CiteWorks Studio

Arctic Wolf AI Market Strategy Report - Managed Detection and Response

Mark HuntleyBy Mark HuntleyFounder and CEO
10 minutes read

Key Takeaways

  • Arctic Wolf’s valid recommendation coverage fell to 16.9% in September 2026, down from 25.5% in July, marking a sustained two-month decline.
  • The brand remains fourth in managed detection and response and posts a strong 7.1% rank-one rate, outperforming SentinelOne on first-place recommendations.
  • Its main weakness is shrinking presence: mention rate dropped from 33.4% to 25.7%, limiting how often Arctic Wolf enters AI-generated shortlists.
  • Google AI Overviews is Arctic Wolf’s strongest platform, while ChatGPT shows the clearest gap, pointing to a need for stronger public evidence for discovery-stage prompts.

Answer Capsule

Arctic Wolf holds a meaningful but shrinking position in AI-generated recommendations for Managed Detection and Response, with valid recommendation coverage of 16.9% in September 2026, down 8.6 points from July 2026. The brand remains the fourth most recommended provider in the category, yet it declined in each of the two months in the measurement series, a sustained pattern rather than a one-month fluctuation. Its clearest strength is a rank-one rate of 7.1%, which exceeds SentinelOne's 2.8% despite Arctic Wolf having less than half the coverage. The clearest weakness is a presence rate that fell 7.7 points from 33.4% to 25.7% across the baseline period, indicating reduced recall in AI answers. The biggest opportunity lies in converting its existing high-quality placements into broader recommendation coverage by strengthening the public evidence layer that supports discovery-stage prompts.

Who This Report Is For

This report is for marketing, demand generation, and competitive intelligence leaders at Arctic Wolf who need to understand how AI systems are recommending managed detection and response providers and where the brand is losing ground at the recommendation stage.

Report Card

Field

Value

Report type

AI Company Market Strategy Report

Target company

Arctic Wolf

Category / market studied

Managed Detection and Response

Reporting month

September 2026

AI platforms tracked

6 (ChatGPT, Copilot, Gemini, Perplexity, AI Overviews, AI Mode)

Public high-intent clusters

1

AI observations analyzed

467

Competitors tracked

10

Executive Summary

Arctic Wolf's AI visibility story in September 2026 is one of declining presence and coverage despite retaining a strong first-position rate when recommended. The benchmark shows Arctic Wolf at 16.9% valid recommendation coverage, down from 25.5% in July 2026 and 23.0% in August 2026. This two-month decline classifies the brand as a significant decliner, with the movement driven by a combination of reduced recall and lower recommendation conversion.

The brand was mentioned in 25.7% of qualified observations in September 2026, down from 33.4% in July. Positive mentions totaled 96, neutral mentions 24, and negative mentions 0, producing a net sentiment score of 0.80. Arctic Wolf received 79 valid recommendations from 120 total mentions, meaning the brand converted roughly two-thirds of its mentions into recommendations, but the overall mention pool shrank.

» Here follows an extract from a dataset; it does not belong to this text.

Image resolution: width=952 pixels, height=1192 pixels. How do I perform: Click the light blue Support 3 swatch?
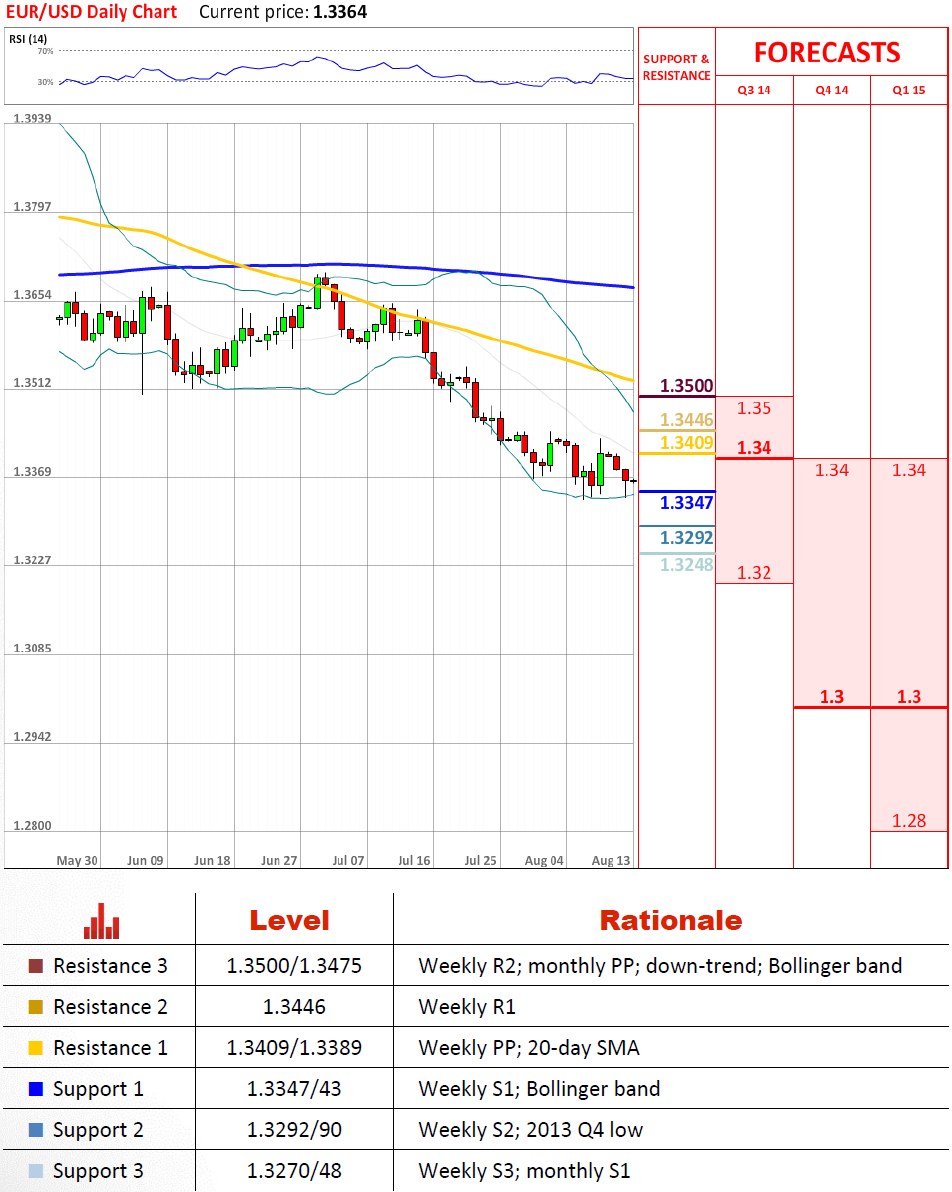(36, 1171)
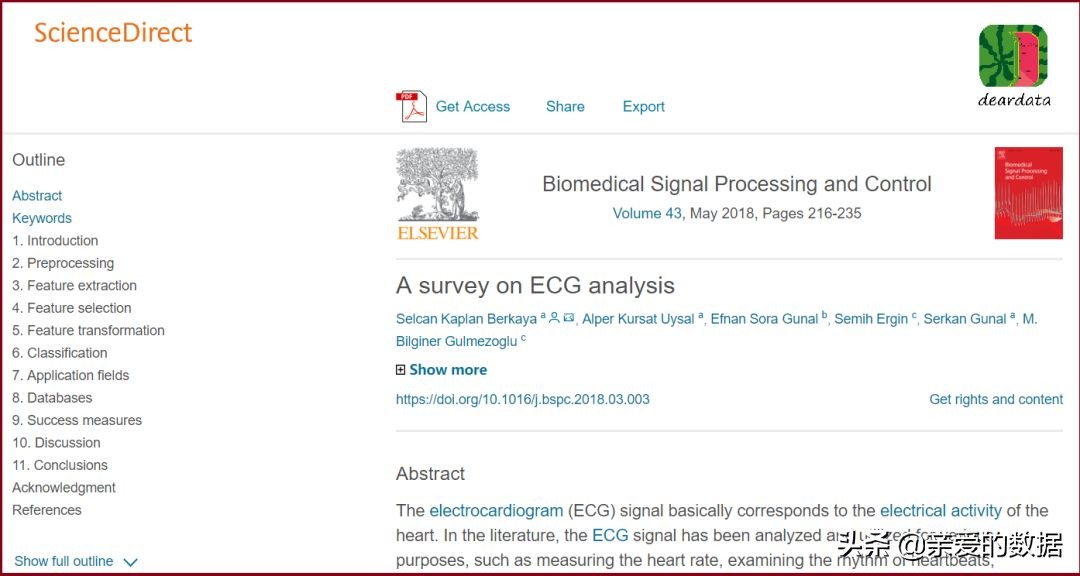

The strongest cluster for Arctic Wolf is the Brand Recommendation class, which captured all 467 qualified observations in the September series. Within that cluster, the brand's average recommended rank of 1.91 is the second strongest in the category, behind only CrowdStrike Falcon's 1.50. The weakest signal is the platform-level presence gap, particularly on ChatGPT, where Arctic Wolf appears in only 20.5% of observations despite that platform being a primary discovery surface for managed detection and response buyers.

The strongest platform signal for Arctic Wolf is Google AI Overviews, where the brand achieves a 38.0% top-three rate and a 16.0% rank-one rate, materially outperforming its category averages. The clearest platform gap is on ChatGPT, where the brand's 6.85% top-three rate and 6.85% rank-one rate suggest it is either absent or displaced in most answer contexts.

What Arctic Wolf Is Winning

Questions This Section Answers

  • How does Arctic Wolf's rank-one rate compare with competitors that have broader recommendation coverage?
  • Where does Arctic Wolf outperform its category-wide coverage in AI recommendations?
  • How strong is Arctic Wolf's sentiment profile across AI answers?

Arctic Wolf's most defensible strength is its rank-one rate. At 7.1% in September 2026, the brand leads every competitor except CrowdStrike Falcon, including SentinelOne, which holds more than double the valid recommendation coverage but achieves only a 2.8% rank-one rate. When AI systems recommend Arctic Wolf, they frequently place it first.

The brand also holds a strong average recommended rank of 1.91, second only to CrowdStrike Falcon's 1.50. This indicates that Arctic Wolf's recommendations are not merely present but are positioned at the top of the shortlist when they appear.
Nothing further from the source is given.